May 2014 Documentation Telecon

Abstract/Agenda: 
1) Summer meeting track
2) Hack-a-thon prep 
3) Data Quality (Ted) 
Notes: 

Summer Meeting Sessions:

Google Doc: https://docs.google.com/spreadsheet/ccc?key=0ArDAFB2BsbfRdEI1NGtUa2tpNFdlODlWUDJGNHZYeHc&usp=drive_web#gid=1

5 sessions have been identified as Documentation (in yellow).  (Data stewardship are in pink)

1)      Steve Richard – Information exchanges and interoperability architecture (Wed 4 – 5:30)

2)      Katie Baynes – Streamlining Metadta using the CMR (ECHO and ESIP) (Thurs 9-1030)

3)      Barry Weiss – Design and Implementation of ISO Metadta in Science Data Products

4)      Ge Peng – Identifying and Assessing Best Practices in Data Quality

5)      Anna Milan - <MD_HackAThon>

4) 2 talk on quality a 1Hr discussion (Peng) – possibly include talks by Ted, Ed, and Alek)

3) Berry and Jeff Lee – OCDD

Ted is not sure about what will be included in 1 and 2

 

MD_HackAThon - Anna

·         See is as 2 things – a way to address problems with MD and how to apply ISO to special data sets

·         Do we want to recommend a tool set?  If so oXygen (has 1 month free trail)

·         Peng – it is metadata or other – Archieve, Data Quality, seach/distribution

·         Ed – maybe take model from satellite mission and see hhow best ot encapsulate in ISO  a single GRIST granule

·         Anna – have people volunteer problems before the meeting

·         Use 19157 and 19115-2 (not 19115 or 19115-1)

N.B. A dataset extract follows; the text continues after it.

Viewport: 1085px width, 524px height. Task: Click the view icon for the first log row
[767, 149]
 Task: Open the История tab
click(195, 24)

·         Peng – Data quality could use more guidance

·         Anna – should we split into 2 groups – how to use tool and problems or just pick 1

·         Ted have about 10 things (lineage, acquisition, resources, etc) have have people vote on what they want to see (on a wiki page)

o   Kelly – might want to use survey monkey or survey gismo

·         Anna – people’s data are special and want to help them – also ask about learning tools in the survey

 

·         Anna – will other sessions cover data.gov – yup – Tuesday US Geo

 

·         Ed – what is the difference between Data Stewardships’ and Peng’s data quality sessions

o   Peng’s focuses more on best practices in DQ – intro maturity matrix

o   Data Stewardships’ has 2 invited talks and a discussion

ISO 19157 – A framework for Progress on Data Quality

·         Data quality moved from ISO 19115 (black) to 19157 (red) (colors are for Ted’s presentation)

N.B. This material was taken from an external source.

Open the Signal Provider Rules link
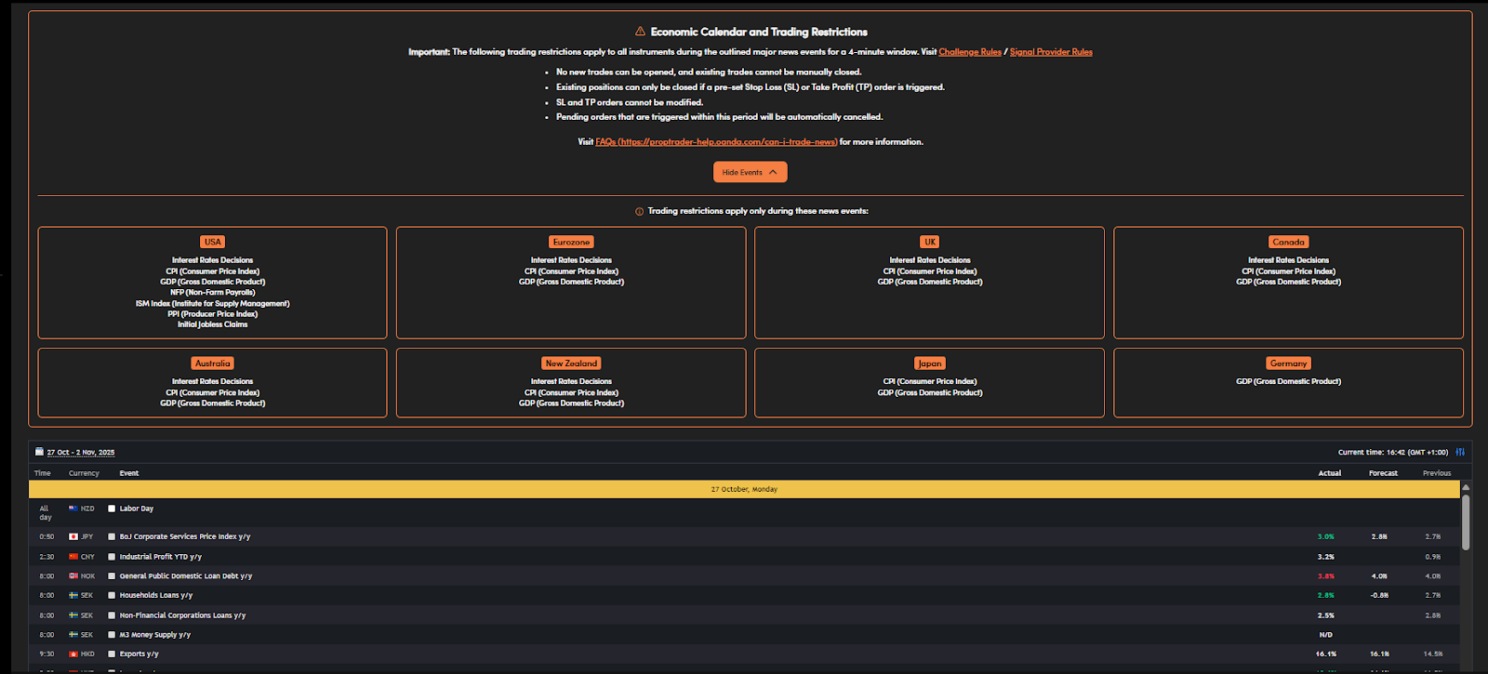 point(1051,52)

·         It is currently an approved concept model – will be edited in June and then become an international technical specification

·         Elements are abstract (triangle) means can be implemented in different ways

·         Data Quality has elements

o   Three parts – measure, evaluation method, results

o   Has a standalone quality report

·         Scope – defined range or elements for a quality set or result

o   Can have quality for subsets

1)      Done with scopecode – text term (has list of valid elements)

2)      Extent – geographic, temporal, spatiotemporal, or vertical

3)      Scope description – what attribute/feature quality applies to

·         Standalone quality reports are new – link a citation to a report (possibly a journal article)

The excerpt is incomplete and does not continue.